“See this hole?” Diego asks, pointing to a spot on the trunk of the tree just over his head. “It’s where the ants come and go.”

I had noticed the trees from the first day in Costa Rica. They have flat gray bark and rings up and down their trunks and limbs. But the leaves… What beautiful amazing leaves! I could not resist turning my lens to the leaves.

The locals call them “trumpet” trees. I would call them “umbrella” trees. In a sudden tropical rainstorm, one could do way worse than to take refuge under a Cecropia tree.

Howler monkey in a Cecropia tree.

I also noticed that the animals seem to love the Cecropia trees. Not only monkeys, but the only 3-toed sloth we saw in the wild was high in a Cecropia tree.

So the Cecropia tree serves the rain forest in general, but what our guide Diego was explaining to me was that the Cecropia tree and Aztec ants have a special, symbiotic relationship. The trunk of the tree is hollow and the ants live inside.

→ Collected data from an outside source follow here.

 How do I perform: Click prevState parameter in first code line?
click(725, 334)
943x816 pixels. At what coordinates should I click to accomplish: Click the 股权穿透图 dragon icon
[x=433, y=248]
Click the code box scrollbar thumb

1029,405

The tree is shelter and glycogen-rich food for the ants. In return, the ants drive off herbivorous insects and keep vines from growing on the trees. The ants chew on a part of the vine until it dies and falls.

These creatures–ant and tree–know they need each other.

The huge, deeply lobed leaves of the Cecropia tree turn deep reddish-purple and gold after they fall from the tree...
…and even in death, the leaves offer engaging texture and pattern.